Matter of Anderson v Sparks |
2005 NY Slip Op 04038 [18 AD3d 656] |
May 16, 2005 |
Appellate Division, Second Department |
Published by New York State Law Reporting Bureau pursuant to Judiciary Law § 431. |
In the Matter of Michael Anderson, Respondent, v Idrissa Sparks, Appellant, et al., Respondent. |
—[*1]
In a child custody proceeding pursuant to Family Court Act article 6, the mother appeals from an order of the Family Court, Westchester County (Cooney, J.), dated December 2, 2003, which, after a hearing, inter alia, awarded permanent legal and physical custody of the subject child to the father with weekly supervised visitation to her.
Ordered that the order is affirmed, without costs or disbursements.
In February 2003, in a prior proceeding commenced by the Westchester County Department of Social Services pursuant to Family Court Act article 10, the Family Court determined that the mother had neglected the subject child, who was then seven years old, by refusing to follow a therapy and medication discharge plan after her release from a psychiatric hospital, and by refusing to enroll the child in school (see Matter of My'Kia A., 8 AD3d 481 [2004]). In July 2003, the child's father, to whom temporary custody had been granted during the pendency of the neglect proceeding, commenced this proceeding pursuant to Family Court Act article 6 for permanent custody.

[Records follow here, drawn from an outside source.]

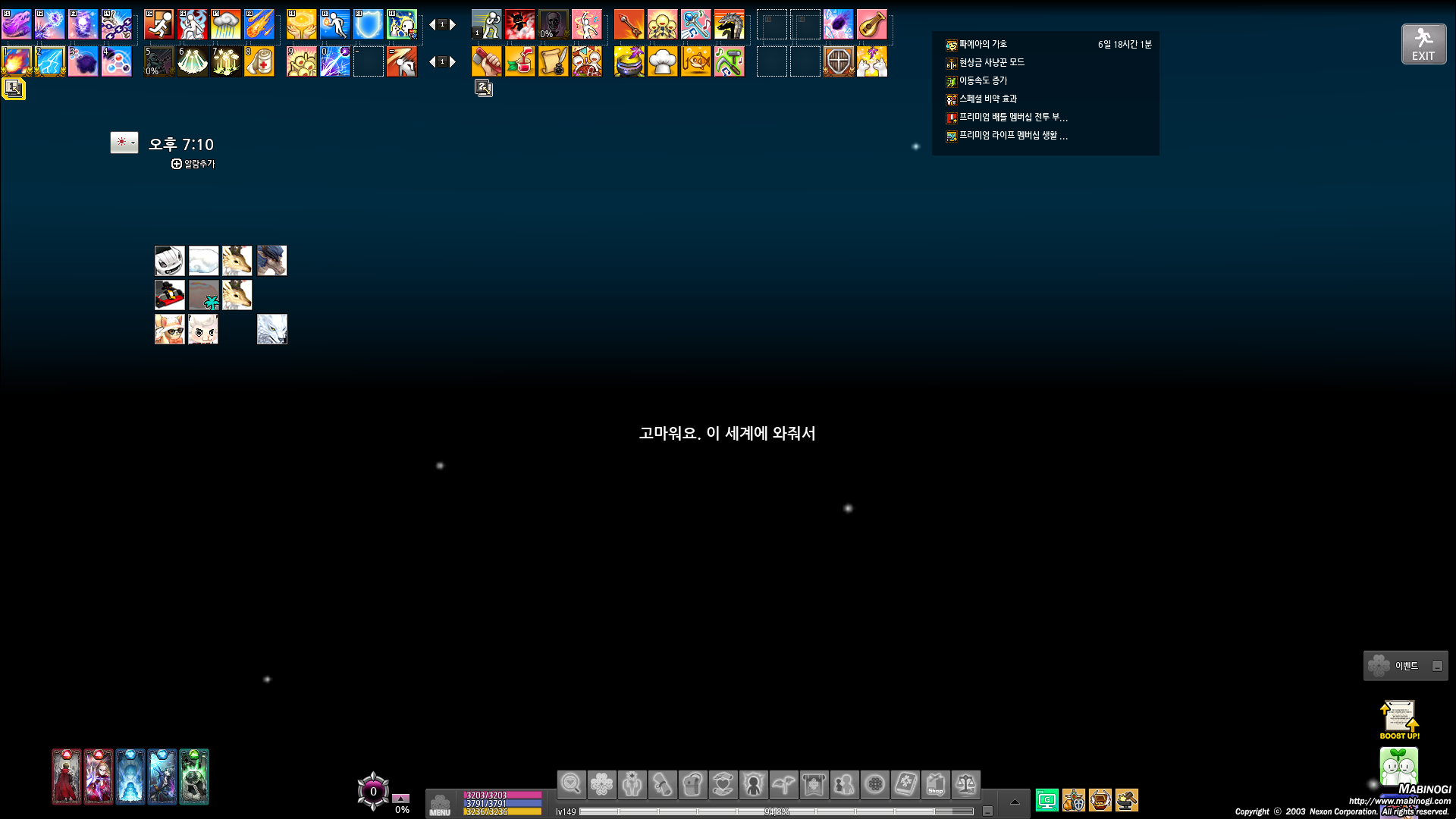1456x819 pixels.
Task: Open the Shop from bottom bar
Action: [935, 784]
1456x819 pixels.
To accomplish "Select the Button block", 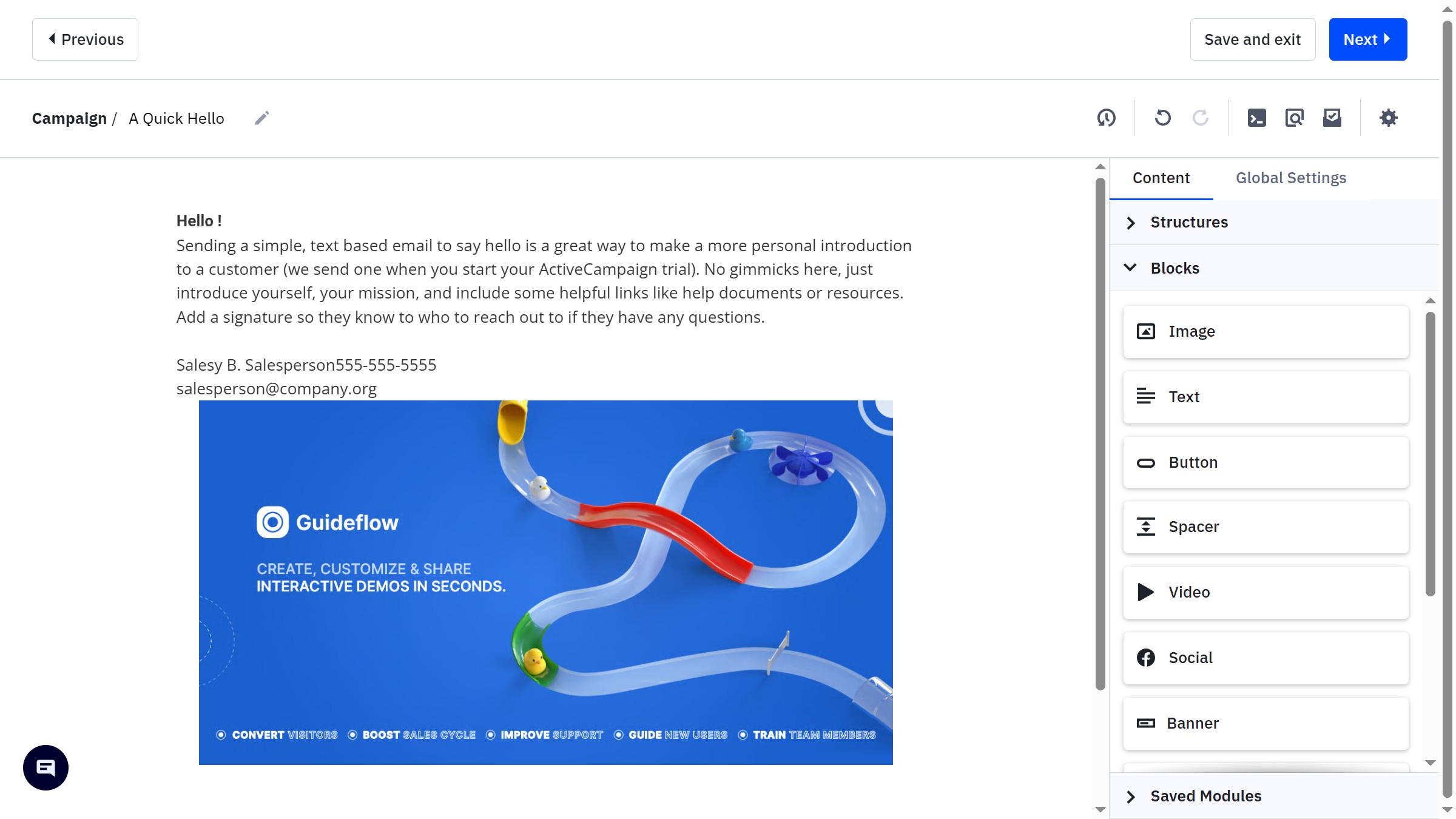I will (x=1265, y=462).
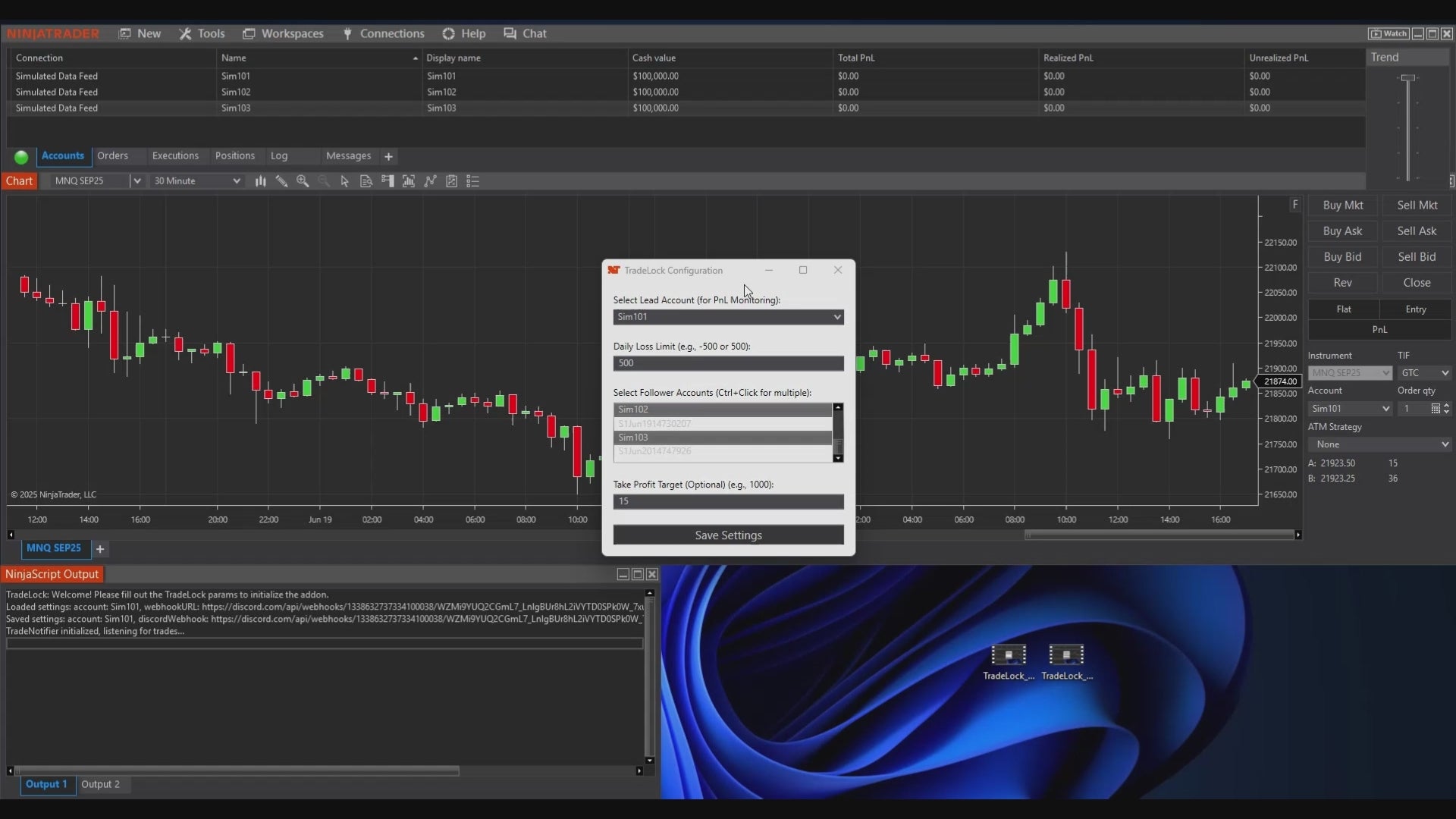Expand the Lead Account Sim101 dropdown

[x=728, y=317]
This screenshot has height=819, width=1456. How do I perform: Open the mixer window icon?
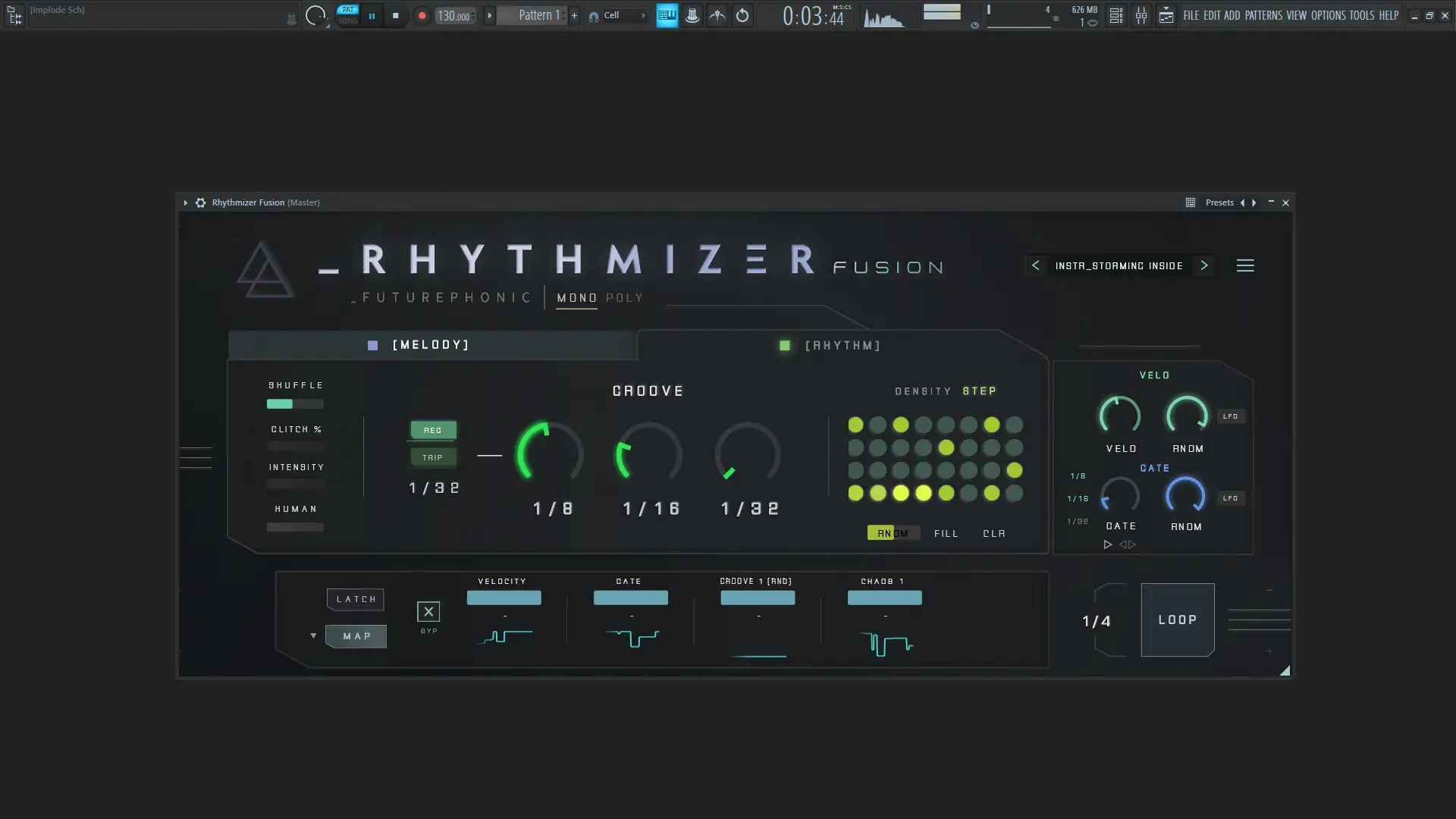[1141, 15]
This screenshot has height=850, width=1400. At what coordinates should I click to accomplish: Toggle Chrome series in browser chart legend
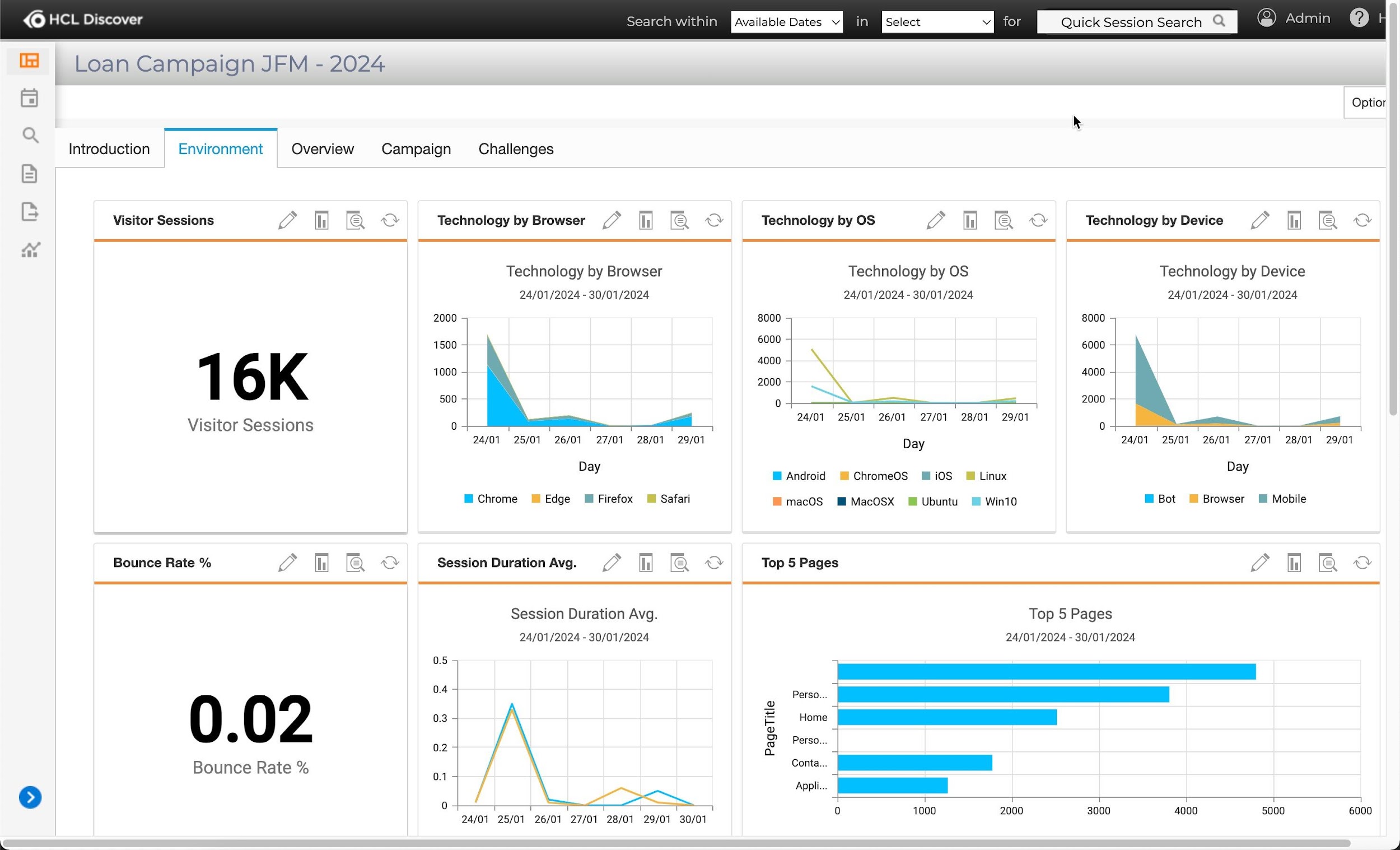pos(491,499)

Contrary to the mother's contentions, the Family Court considered the appropriate factors in determining the best interests of the child (see Eschbach v Eschbach, 56 NY2d 167 [1982]; Friederwitzer v Friederwitzer, 55 NY2d 89, 95 [1982]). The evidence presented at the hearing supports the Family Court's determination that the mother refused to obtain appropriate treatment for her mental [*2]health problem and failed to demonstrate that the child would attend school if placed in her care (see Eschbach v Eschbach, supra; Kjellgren v Kjellgren, 286 AD2d 752 [2001]). Further, the evidence established that the father enrolled the child in school and provided a stable home in which the child was doing well. Accordingly, because there is a sound and substantial basis in the record for the Family Court's determination, it should not be disturbed (see Eschbach v Eschbach, supra; Friederwitzer v Friederwitzer, supra; Kuncman v Kuncman, 188 AD2d 517 [1992]). Florio, J.P., Santucci, Mastro and Spolzino, JJ., concur.